**Work order:** Your output should be the lines of the data that follow, reproduced exactly from the first through the line bearing "Task: Select the ILD <5% legend text label".

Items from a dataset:
= Beginning of Section =

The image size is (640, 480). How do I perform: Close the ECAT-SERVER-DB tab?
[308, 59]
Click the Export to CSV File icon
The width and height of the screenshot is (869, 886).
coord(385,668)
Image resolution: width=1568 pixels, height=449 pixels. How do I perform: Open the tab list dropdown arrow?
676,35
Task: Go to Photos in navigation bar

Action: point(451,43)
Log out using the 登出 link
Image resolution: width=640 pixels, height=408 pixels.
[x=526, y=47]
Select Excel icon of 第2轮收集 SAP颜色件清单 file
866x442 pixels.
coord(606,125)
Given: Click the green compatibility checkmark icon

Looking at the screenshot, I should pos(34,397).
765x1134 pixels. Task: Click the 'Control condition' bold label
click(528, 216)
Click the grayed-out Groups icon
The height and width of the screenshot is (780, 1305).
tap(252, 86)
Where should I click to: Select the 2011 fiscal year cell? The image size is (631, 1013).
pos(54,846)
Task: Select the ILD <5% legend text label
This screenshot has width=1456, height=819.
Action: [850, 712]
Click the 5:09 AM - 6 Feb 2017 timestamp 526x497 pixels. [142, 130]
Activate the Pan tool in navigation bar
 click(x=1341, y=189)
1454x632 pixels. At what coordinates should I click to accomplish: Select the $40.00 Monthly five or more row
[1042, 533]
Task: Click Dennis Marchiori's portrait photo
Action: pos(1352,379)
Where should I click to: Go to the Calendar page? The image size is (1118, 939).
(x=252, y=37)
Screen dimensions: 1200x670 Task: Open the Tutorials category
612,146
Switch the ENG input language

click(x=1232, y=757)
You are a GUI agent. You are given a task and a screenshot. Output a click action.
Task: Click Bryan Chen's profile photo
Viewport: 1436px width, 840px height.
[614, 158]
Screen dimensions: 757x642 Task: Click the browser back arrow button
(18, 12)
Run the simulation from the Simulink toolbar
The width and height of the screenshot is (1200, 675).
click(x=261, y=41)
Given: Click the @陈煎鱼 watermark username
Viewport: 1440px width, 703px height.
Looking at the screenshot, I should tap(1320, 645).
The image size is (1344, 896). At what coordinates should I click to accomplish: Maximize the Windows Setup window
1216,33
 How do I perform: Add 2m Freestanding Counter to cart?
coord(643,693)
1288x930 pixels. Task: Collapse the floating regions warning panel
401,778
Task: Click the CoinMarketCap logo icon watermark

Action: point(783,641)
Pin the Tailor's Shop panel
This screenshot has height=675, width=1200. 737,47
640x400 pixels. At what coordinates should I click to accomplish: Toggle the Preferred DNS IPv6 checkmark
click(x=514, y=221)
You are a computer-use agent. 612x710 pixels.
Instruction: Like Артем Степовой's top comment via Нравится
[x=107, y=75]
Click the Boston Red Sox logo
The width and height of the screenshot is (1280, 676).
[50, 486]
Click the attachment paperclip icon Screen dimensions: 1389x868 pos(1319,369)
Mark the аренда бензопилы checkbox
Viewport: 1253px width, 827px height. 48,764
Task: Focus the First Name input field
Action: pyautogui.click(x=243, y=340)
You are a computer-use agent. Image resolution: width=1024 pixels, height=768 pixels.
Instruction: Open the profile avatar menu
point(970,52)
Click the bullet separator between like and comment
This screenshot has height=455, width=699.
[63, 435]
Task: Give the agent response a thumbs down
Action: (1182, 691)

= End of Section =

**Solution for this task:**
The image size is (640, 480). How do I perform: Close the ECAT-SERVER-DB tab?
[308, 59]
Click the Export to CSV File icon
The width and height of the screenshot is (869, 886).
coord(385,668)
Image resolution: width=1568 pixels, height=449 pixels. How do I perform: Open the tab list dropdown arrow?
676,35
Task: Go to Photos in navigation bar

Action: point(451,43)
Log out using the 登出 link
Image resolution: width=640 pixels, height=408 pixels.
[x=526, y=47]
Select Excel icon of 第2轮收集 SAP颜色件清单 file
866x442 pixels.
coord(606,125)
Given: Click the green compatibility checkmark icon

Looking at the screenshot, I should pos(34,397).
765x1134 pixels. Task: Click the 'Control condition' bold label
click(528, 216)
Click the grayed-out Groups icon
The height and width of the screenshot is (780, 1305).
tap(252, 86)
Where should I click to: Select the 2011 fiscal year cell? The image size is (631, 1013).
pos(54,846)
Task: Select the ILD <5% legend text label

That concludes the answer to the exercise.